Segment Start: Passage
Smartphone developed by Samsung

The Samsung Corby Speed is a smartphone developed by Samsung Telecommunications. It is the Code-division multiple access (CDMA) version of the Samsung Corby series of phones. It also allows users to access the internet at a maximum speed of 2.4 Mbit/s through its Open Market Handset system (OMH). The phone was launched in 2009 and it supported full service (voice and data) across all CDMA operators using OMH SIM Cards like Tata Indicom, Reliance Mobile, MTS and Virgin Mobile.

==Design==
The phone is based on the original Corby design features incorporating bright colors, contours and a curved body design. It was released with three back covers.

==Features==
The phone's features include a 2.8 inch QVGA full touchscreen, 262K TFT LCD, 80 MB internal memory and supports up to 8 GB with a Micro SD card. The phone has Bluetooth 2.0. It has a 2-megapixel camera, A built-in FM receiver and supports Poly 64, SP-Midi, i-melody, MP3, AAC, AAC+, WMA music formats. Corby comes with a 960 mAh battery. It also allows users to access the internet at a maximum speed of 2.4 Mbit/s through its Open Market Handset system (OMH). The phone was launched in 2009 and it supported full service (voice and data) across all CDMA operators using OMH SIM Cards like Tata Indicom, Reliance Mobile, MTS and Virgin Mobile.
Segment End: Passage
Segment Start: Provided data
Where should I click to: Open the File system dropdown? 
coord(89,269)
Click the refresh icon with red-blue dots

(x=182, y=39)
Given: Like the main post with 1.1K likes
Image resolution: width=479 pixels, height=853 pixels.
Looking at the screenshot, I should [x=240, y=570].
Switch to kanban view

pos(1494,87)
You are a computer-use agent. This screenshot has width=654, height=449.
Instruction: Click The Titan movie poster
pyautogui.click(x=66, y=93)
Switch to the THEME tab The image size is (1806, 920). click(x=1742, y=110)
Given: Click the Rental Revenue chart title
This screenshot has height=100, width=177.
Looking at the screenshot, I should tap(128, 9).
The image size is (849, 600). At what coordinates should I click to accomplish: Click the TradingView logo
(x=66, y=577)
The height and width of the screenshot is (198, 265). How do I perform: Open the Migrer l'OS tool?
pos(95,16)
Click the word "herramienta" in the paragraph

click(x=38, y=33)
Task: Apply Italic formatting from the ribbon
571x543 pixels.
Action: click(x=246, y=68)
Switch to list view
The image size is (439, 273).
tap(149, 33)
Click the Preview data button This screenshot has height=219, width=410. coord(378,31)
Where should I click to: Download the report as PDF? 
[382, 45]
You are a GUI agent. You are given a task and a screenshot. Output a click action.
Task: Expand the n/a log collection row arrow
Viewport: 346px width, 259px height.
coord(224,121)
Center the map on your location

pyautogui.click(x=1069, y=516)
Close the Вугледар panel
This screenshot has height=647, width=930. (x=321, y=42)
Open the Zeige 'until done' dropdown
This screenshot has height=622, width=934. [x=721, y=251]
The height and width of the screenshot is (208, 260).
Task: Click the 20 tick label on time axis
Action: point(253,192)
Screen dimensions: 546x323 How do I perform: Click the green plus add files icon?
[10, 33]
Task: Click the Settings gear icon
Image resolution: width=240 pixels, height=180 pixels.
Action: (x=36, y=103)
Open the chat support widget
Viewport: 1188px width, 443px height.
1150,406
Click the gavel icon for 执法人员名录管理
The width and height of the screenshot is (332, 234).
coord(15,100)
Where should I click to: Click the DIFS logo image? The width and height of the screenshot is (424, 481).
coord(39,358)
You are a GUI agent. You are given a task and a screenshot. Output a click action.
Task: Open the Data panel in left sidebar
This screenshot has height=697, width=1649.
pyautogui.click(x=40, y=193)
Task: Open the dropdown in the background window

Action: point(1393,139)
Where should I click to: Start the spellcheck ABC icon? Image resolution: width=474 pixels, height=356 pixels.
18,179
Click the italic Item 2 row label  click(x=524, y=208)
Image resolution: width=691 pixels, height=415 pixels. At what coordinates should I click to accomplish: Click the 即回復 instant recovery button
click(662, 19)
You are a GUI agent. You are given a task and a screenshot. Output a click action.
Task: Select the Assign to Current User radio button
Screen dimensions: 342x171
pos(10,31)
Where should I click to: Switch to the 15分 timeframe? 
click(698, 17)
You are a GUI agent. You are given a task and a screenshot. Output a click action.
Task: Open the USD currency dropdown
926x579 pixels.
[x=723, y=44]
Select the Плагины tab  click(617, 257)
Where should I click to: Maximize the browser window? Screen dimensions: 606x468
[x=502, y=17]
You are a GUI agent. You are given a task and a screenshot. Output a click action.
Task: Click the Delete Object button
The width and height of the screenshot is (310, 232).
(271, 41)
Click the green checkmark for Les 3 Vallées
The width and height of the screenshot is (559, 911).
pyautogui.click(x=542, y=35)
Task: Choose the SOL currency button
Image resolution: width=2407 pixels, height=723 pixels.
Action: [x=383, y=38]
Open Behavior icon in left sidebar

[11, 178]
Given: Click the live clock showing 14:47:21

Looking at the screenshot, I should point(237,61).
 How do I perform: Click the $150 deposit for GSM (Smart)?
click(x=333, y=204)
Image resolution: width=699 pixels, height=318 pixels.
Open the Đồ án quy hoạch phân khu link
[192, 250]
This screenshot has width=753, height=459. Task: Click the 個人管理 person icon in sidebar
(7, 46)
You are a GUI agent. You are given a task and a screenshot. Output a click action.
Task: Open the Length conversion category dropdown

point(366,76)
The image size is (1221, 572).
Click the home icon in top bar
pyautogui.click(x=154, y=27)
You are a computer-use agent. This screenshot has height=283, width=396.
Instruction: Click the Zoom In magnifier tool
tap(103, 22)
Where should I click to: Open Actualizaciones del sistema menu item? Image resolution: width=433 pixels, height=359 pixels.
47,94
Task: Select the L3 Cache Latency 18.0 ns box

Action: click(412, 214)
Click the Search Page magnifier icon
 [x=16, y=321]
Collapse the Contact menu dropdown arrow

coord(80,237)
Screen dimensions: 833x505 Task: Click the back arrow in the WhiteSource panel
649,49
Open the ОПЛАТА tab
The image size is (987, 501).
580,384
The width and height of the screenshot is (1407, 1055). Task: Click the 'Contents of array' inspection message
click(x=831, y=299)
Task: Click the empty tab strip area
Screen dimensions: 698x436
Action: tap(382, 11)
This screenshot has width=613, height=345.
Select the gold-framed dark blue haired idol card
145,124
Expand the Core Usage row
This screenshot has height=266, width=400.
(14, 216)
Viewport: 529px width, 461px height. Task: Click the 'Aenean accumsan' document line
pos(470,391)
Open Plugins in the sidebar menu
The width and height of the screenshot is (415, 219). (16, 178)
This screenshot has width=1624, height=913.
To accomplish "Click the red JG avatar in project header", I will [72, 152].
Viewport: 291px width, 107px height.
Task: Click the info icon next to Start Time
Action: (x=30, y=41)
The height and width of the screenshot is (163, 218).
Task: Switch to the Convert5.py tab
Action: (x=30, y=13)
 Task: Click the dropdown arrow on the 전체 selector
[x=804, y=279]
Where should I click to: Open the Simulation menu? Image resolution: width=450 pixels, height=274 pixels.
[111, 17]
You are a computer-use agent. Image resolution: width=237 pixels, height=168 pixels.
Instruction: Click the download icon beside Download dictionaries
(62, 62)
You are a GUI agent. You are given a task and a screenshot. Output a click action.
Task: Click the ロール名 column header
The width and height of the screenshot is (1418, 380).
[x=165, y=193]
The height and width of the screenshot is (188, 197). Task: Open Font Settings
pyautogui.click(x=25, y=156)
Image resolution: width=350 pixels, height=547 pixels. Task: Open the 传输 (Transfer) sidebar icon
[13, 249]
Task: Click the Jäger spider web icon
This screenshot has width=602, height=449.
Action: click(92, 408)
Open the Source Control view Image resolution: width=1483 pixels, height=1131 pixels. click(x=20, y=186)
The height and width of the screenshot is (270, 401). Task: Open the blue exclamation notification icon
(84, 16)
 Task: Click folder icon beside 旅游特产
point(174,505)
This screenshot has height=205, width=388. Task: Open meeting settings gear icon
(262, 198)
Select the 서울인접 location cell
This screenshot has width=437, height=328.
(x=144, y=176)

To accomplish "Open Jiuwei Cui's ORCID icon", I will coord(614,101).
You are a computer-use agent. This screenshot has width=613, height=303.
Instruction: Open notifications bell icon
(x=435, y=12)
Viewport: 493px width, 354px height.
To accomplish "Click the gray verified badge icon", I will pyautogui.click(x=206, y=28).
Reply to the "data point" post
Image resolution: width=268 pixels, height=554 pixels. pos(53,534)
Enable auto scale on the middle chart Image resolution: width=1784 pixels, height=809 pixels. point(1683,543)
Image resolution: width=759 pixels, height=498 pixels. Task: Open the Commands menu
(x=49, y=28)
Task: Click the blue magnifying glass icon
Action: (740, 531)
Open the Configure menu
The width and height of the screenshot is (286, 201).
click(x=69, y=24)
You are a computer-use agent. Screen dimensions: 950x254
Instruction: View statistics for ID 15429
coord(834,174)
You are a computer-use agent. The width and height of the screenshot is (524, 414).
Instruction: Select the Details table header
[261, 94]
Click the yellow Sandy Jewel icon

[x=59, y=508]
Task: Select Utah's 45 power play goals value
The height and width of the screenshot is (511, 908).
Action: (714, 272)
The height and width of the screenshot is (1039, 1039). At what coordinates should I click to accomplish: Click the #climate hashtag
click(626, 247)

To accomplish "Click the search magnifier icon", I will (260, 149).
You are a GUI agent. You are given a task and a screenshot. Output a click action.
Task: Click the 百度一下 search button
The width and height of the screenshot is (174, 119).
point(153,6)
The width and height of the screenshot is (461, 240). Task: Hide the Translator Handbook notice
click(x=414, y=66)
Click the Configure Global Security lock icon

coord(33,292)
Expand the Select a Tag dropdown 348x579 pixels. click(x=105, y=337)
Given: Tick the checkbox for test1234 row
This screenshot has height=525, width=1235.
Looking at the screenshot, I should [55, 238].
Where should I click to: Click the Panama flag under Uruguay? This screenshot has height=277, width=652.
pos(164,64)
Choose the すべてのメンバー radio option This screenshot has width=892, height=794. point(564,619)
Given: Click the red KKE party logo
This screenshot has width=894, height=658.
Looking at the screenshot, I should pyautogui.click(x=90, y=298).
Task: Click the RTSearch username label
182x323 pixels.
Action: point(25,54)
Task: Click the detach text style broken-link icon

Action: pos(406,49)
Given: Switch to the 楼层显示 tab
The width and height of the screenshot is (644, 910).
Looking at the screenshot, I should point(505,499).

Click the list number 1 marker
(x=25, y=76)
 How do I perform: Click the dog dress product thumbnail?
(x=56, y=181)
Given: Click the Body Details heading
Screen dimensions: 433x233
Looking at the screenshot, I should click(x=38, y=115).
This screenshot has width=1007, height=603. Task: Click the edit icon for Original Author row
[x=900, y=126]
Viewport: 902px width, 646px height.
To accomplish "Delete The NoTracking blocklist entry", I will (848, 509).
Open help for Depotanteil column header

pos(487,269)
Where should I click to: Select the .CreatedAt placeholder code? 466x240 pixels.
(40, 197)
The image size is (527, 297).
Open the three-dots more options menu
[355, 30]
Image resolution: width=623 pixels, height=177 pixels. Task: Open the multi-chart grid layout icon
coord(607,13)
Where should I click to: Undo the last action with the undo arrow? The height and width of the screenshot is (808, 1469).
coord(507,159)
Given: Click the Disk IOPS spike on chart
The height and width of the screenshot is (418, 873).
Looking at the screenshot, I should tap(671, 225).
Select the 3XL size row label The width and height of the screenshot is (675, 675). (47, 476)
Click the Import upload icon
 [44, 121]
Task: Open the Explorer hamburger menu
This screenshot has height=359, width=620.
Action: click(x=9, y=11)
Segment End: Provided data
## Work instruction 1
What battery capacity does the Corby Speed passage give for the phone?
## Work instruction 2
Repeat the Corby Speed passage from "The Samsung Corby Speed" to "three back covers.", inclusive.
The dataset entries have no connection to the Corby Speed passage.

## Reply 1
960 mAh

## Reply 2
The Samsung Corby Speed is a smartphone developed by Samsung Telecommunications. It is the Code-division multiple access (CDMA) version of the Samsung Corby series of phones. It also allows users to access the internet at a maximum speed of 2.4 Mbit/s through its Open Market Handset system (OMH). The phone was launched in 2009 and it supported full service (voice and data) across all CDMA operators using OMH SIM Cards like Tata Indicom, Reliance Mobile, MTS and Virgin Mobile.

==Design==
The phone is based on the original Corby design features incorporating bright colors, contours and a curved body design. It was released with three back covers.